Der Anteil des Chores am musikalischen Gesamtgeschehen ist beträchtlich. Mit Ausnahme einer Sopran-Arie im achten Bild, die dem Sterben Jesu folgt, ist der Chor an allen Bildern beteiligt. Ihm kommt nicht nur wie üblich die Aufgabe zu, Volkes Stimme zu vertreten, vielmehr ist ihm vor allem die Rolle Jesu zugeschrieben; für Bethke eine fundamentale Aussage, da ihm die Darstellung durch einen Sänger allein die Bedeutung des menschgewordenen Gottessohnes nicht ausreichend wiedergibt. Die schon benannten harmonischen Schärfen sind realisierbar und der Tonumfang sowie die Melodieführung empfehlen das Werk für mittelgroße bis große Laienchöre. Gesteigerte Anforderungen müssen die Solisten erfüllen. Die thematisch-motivische Gestaltung ihrer Partien bedingt zum Teil schwierige harmonische Passagen. Die Stimmführung belegt jedoch eindrucksvoll, dass Neithard Bethke die Möglichkeiten und Grenzen der menschlichen Stimme genau kennt.

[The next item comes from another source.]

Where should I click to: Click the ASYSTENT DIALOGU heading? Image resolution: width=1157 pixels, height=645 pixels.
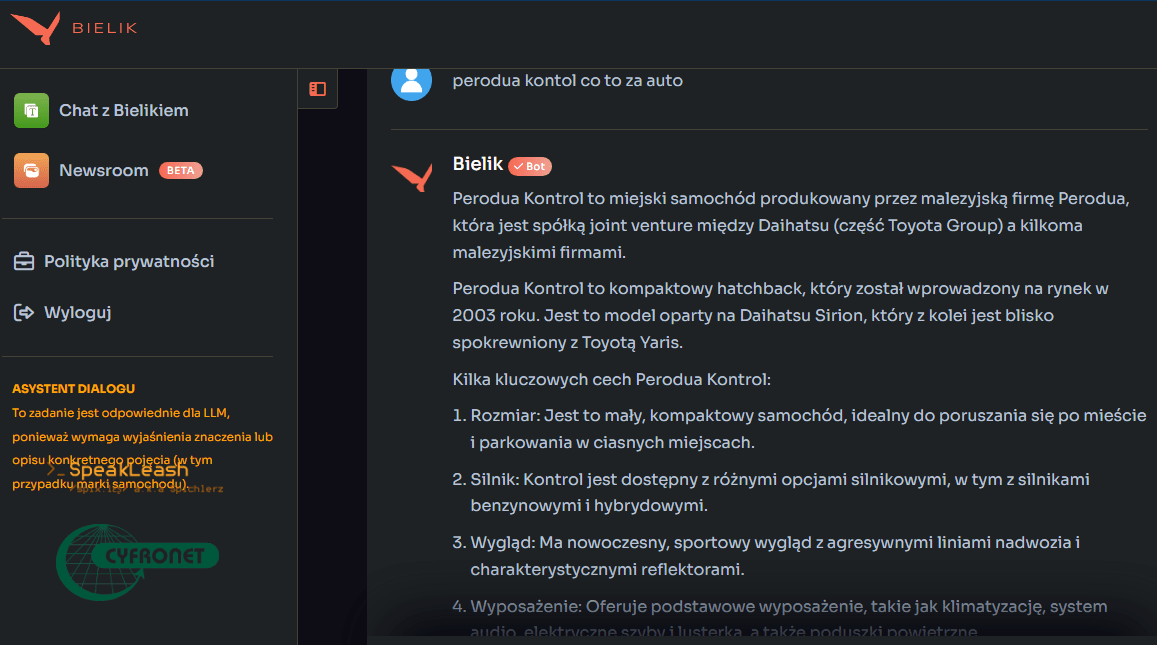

Tobias Brommann erwies sich in Interpretation und Ausgestaltung des Werkes sowie der Leitung des großen Aufführungsapparates als souveräner Dirigent. Der stimmbildnerisch gut geschulte Chor folgte dem Dirigat in allen Nüancen und konnte setzte sich klanglich stets gegenüber dem Orchester durch. Dieses musizierte mit angenehmer Leichtigkeit und unter Vermeidung fetter Klänge transparent. Alle Beteiligten waren stets präsent, verlässlich in der Gestaltung ihrer jeweiligen Partien und musikalisch absolut überzeugend. Einzelne Leistungen zu beschreiben würde der wunderbaren Gesamtleistung des Ensembles nicht gerecht. Dennoch sei der Mädchenchor erwähnt, der stimmlich und gestalterisch hervorragend agierte.

Karfreitäglichen Charakter erhielt die Aufführung, als zum Zeitpunkt der musikalischen Hinwendung in Richtung Auferstehungshistorie der Strom ausfiel und für eine Viertelstunde ausschließlich das Notlicht im großen Kirchenraum brannte. Mit unerschütterlicher Ruhe warteten alle Ausführenden die Wiederherstellung der Stromversorgung ab. Es gelang Tobias Brommann diese unerwartete Dramaturgie mit der erforderlichen Spannung zu überbrücken und das Werk stimmungsvoll zum Ende zu führen. Auf Bitten Brommanns wurde nicht applaudiert. Vielmehr erhob sich das Publikum nach dem Verklingen des letzten Tons und erwies allen InterpretInnen und dem Komponisten mit minutenlanger Stille Wertschätzung und Anerkennung der großartigen Leistung aller Beteiligten.